How to break a random walk at destination with R

Question

I have to generate a random walk for a sequence of positions in 2D. The person doing the random walk starts at (0,0). At every move, she goes left, right, up or down. The random walk stops if she comes back to (0,0), or until she made a 1000 steps. *I am using the R language

I have done this so far, but I am having trouble figuring out how to stop the random walk when she reaches (0,0) again. I only get two vectors back. Any help would be very appreciated. Thank you!

step.max<-1000
destination<-rbind(c(0,0))

Random.walk <- function(n=step.max){
  steps <- matrix(c(0,0,-1,1,0,-1,1,0),nrow = 4)
  walk <- steps[sample(1:5,n,replace = TRUE)] 
  walk.1 <-rbind(walk)
  ifelse(destination,break,apply(walk.1,2,cumsum))
  }
Random.walk(n)

Is your steps matrix correct? The first option is no movement which you did not mention in your description, then move 1 down, then move one left and up, and finally move one right. You do not have any option to move up only or left only. For 1000 steps you can generate the entire walk and then identify the first row that returns to 0, 0. — dcarlson, Dec 02 '22 at 04:36
I did add (0,0) to my matrix, and changed it to 5 rows. With which command do I identify the first row?
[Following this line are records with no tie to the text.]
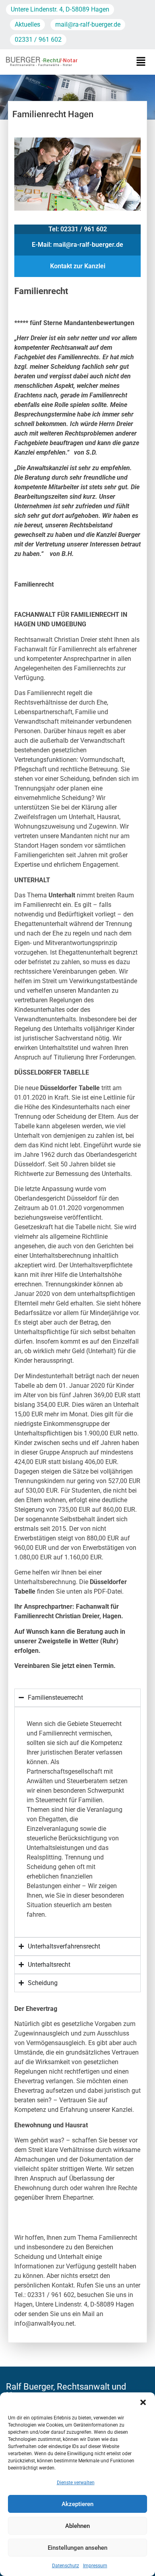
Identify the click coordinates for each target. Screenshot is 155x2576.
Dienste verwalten (76, 2482)
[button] (143, 2402)
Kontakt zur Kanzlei (77, 266)
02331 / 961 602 (38, 39)
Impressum (95, 2565)
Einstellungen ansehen (77, 2547)
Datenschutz (65, 2565)
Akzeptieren (77, 2504)
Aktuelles (27, 24)
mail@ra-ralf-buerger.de (87, 24)
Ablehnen (77, 2526)
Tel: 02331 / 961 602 (77, 229)
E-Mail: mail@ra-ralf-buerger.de (77, 244)
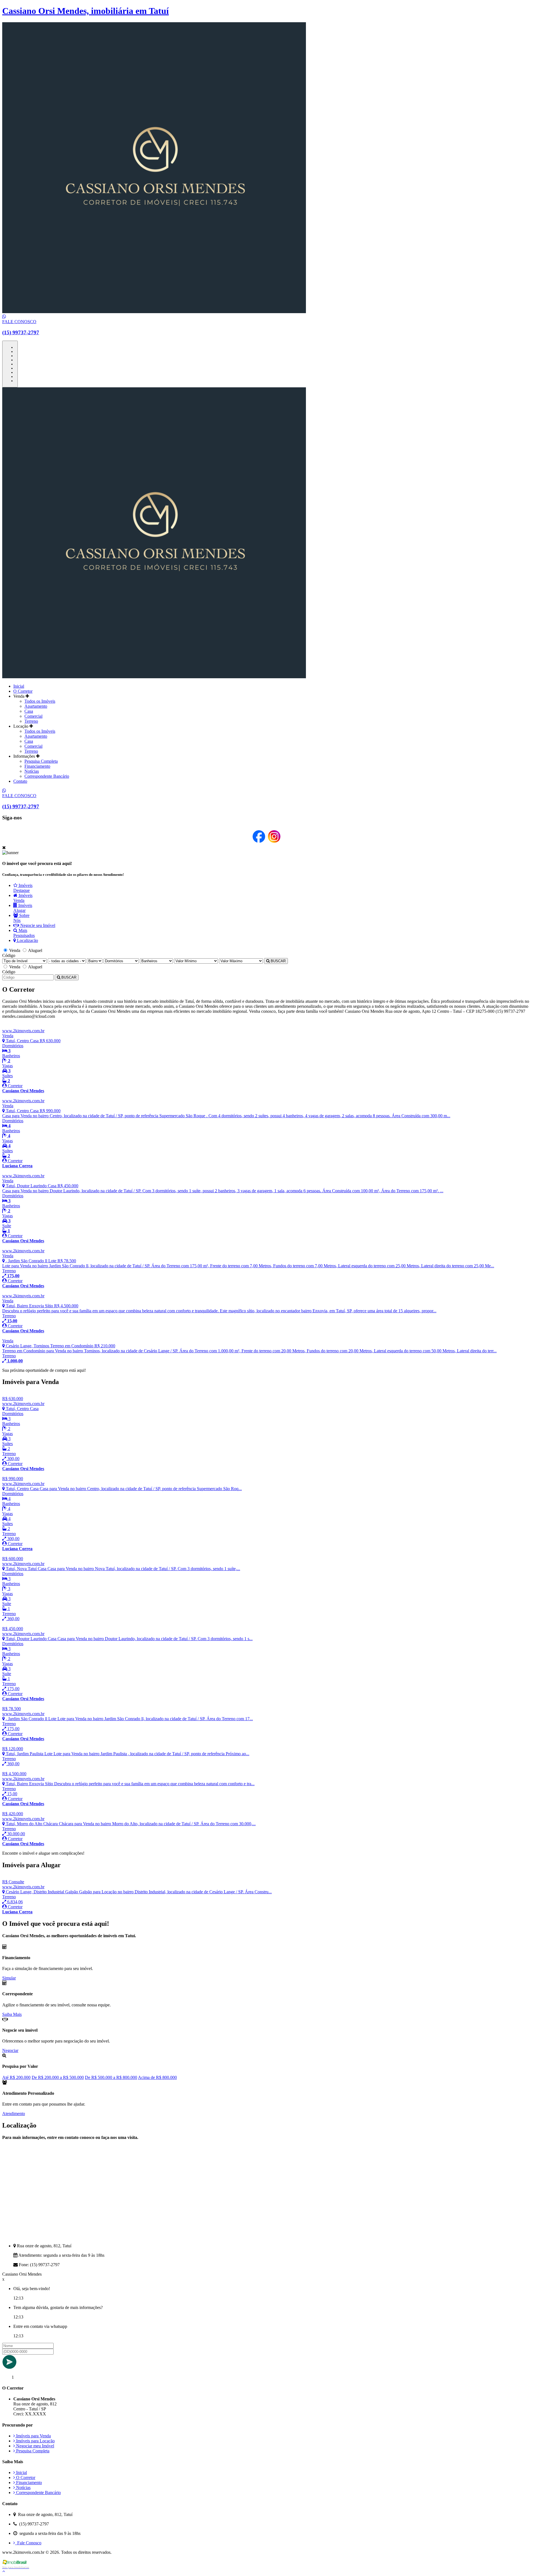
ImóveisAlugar (22, 908)
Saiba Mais (12, 2014)
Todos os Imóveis (39, 701)
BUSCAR (278, 961)
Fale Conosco (28, 2542)
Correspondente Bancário (46, 776)
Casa (28, 711)
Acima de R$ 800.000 (157, 2077)
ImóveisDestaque (22, 888)
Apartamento (35, 706)
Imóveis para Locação (35, 2440)
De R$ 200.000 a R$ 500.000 (58, 2077)
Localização (27, 940)
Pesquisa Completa (41, 761)
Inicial (18, 686)
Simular (9, 1978)
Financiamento (37, 766)
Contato (20, 781)
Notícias (31, 771)
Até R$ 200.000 (16, 2077)
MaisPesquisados (24, 933)
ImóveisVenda (22, 898)
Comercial (33, 716)
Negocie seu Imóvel (37, 925)
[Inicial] (154, 676)
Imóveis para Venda (33, 2435)
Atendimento (13, 2113)
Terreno (31, 721)
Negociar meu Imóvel (34, 2445)
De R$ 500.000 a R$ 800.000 (111, 2077)
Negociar (10, 2050)
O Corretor (22, 691)
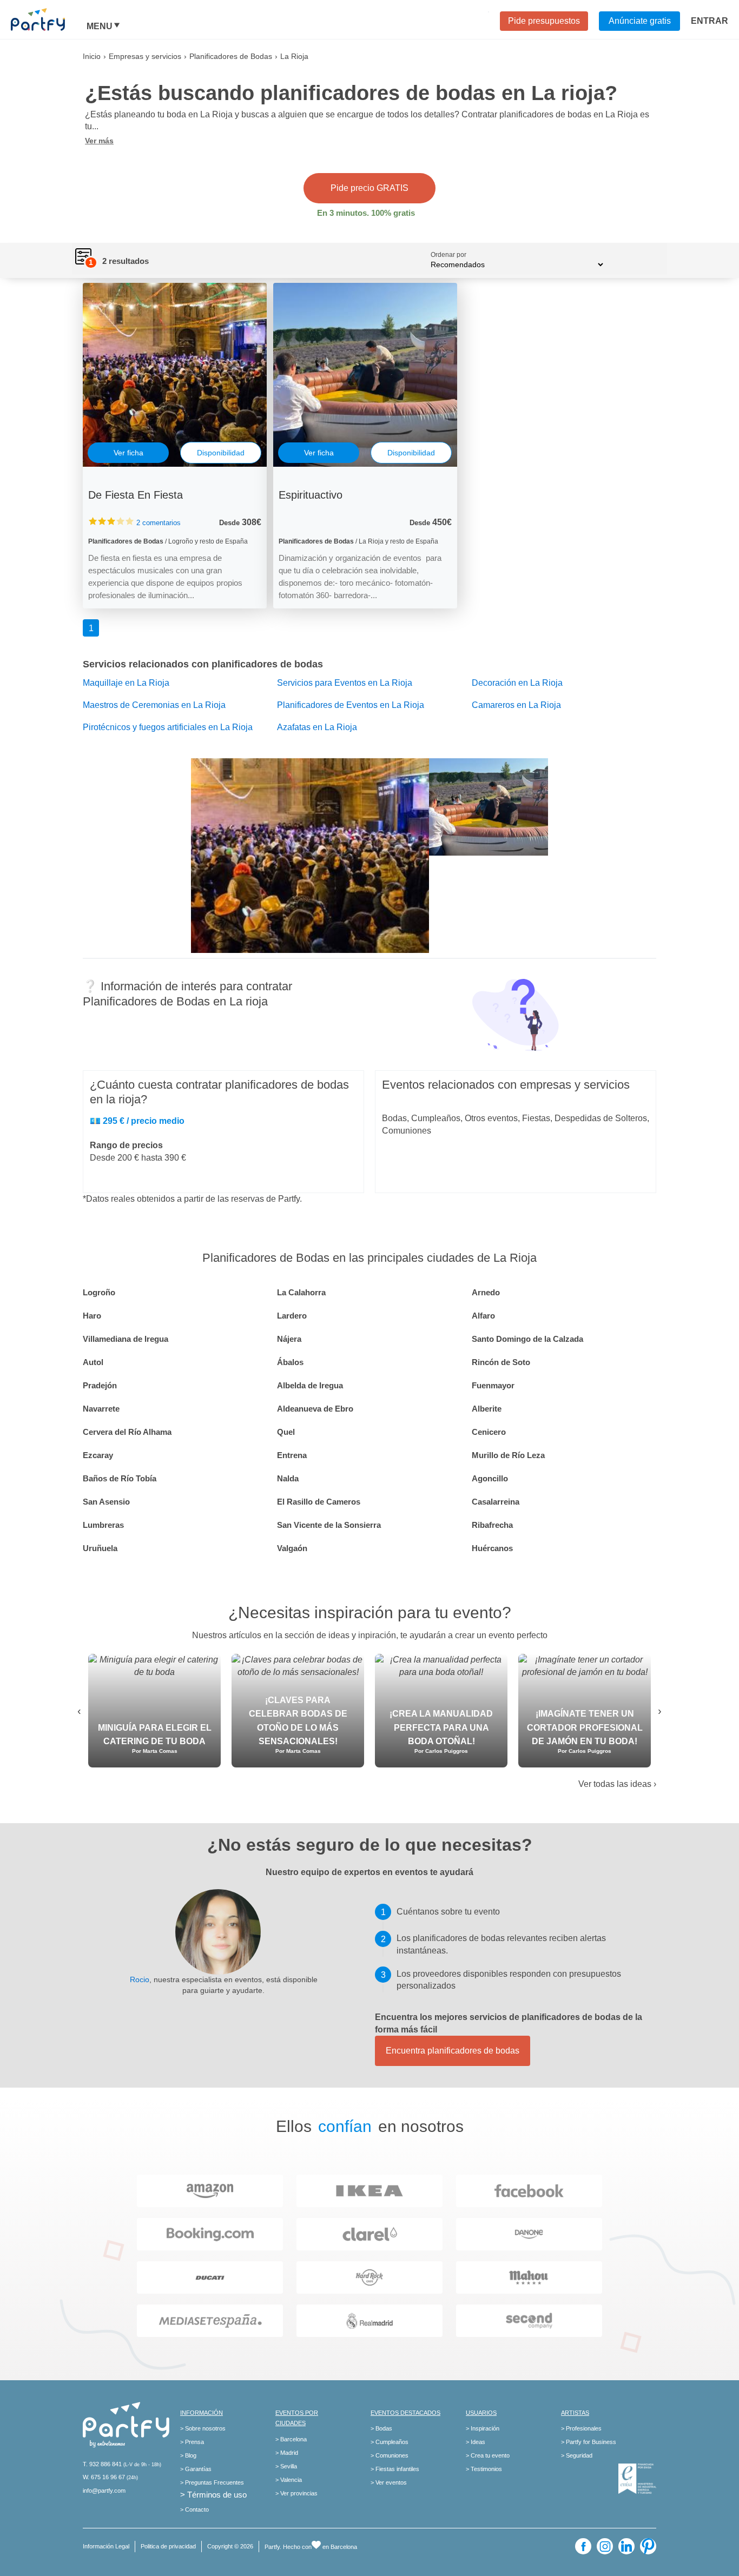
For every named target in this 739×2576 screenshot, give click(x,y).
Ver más (99, 140)
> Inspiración (482, 2428)
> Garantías (196, 2469)
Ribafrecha (492, 1525)
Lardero (292, 1316)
In other words, how can I stop my function once that row is identified? Also, how can I make it, NOT stop at the first command, since I start at (0,0) as well? — Tryingtolearn, Dec 02 '22 at 04:55

dcarlson · Accepted Answer · 2022-12-03T14:52:49.507

If you want to stop when you reach the origin, you will have to use a loop. Alternatively you can generate a random walk of 1000 steps very quickly and identify when the origin was reached:

steps <- matrix(c(1, 0, -1, 0, 0, 1, 0, -1), nrow = 4, byrow=TRUE)
steps
#      [,1] [,2]
# [1,]    1    0  # Right
# [2,]   -1    0  # Left
# [3,]    0    1  # Up
# [4,]    0   -1  # Down

Now generate a random walk with 1000 steps:

set.seed(42)  # To create a reproducible example
rand <- sample.int(4, 1000, replace=TRUE)
moves <- steps[rand, ]         # 1000 random moves
position <- rbind(c(0, 0), apply(moves, 2, cumsum))  # Position after each move
home <- which(position[, 1] == 0 & position[, 2] == 0)  # When is position c(0, 0)?
home
# [1] 1   # We never revisit the origin in this random walk.
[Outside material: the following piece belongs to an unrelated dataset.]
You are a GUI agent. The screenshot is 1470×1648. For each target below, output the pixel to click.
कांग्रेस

Now illustrate the results:

plot(position, type="l")
points(0, 0, cex=2, col="red")
points(position[1001, 1], position[1001, 2], cex=2, col="blue")

If you want break out of the walk when the position returns to c(0, 0), you will need a loop. Something like this:

steps <- matrix(c(1, 0, -1, 0, 0, 1, 0, -1), nrow = 4, byrow=TRUE)
position <- rbind(c(0, 0))
move <- 0
for (move in 2:1001) {  
    step <- steps[sample.int(4, 1), ]
    position <- rbind(position,  position[move-1, ] + step)
    if (position[move, 1] == 0 & position[move, 2] == 0) break
}
cat("move=", move, "position=", position[move, ], "\n")

The position variable will contain all of the locations visited during the walk.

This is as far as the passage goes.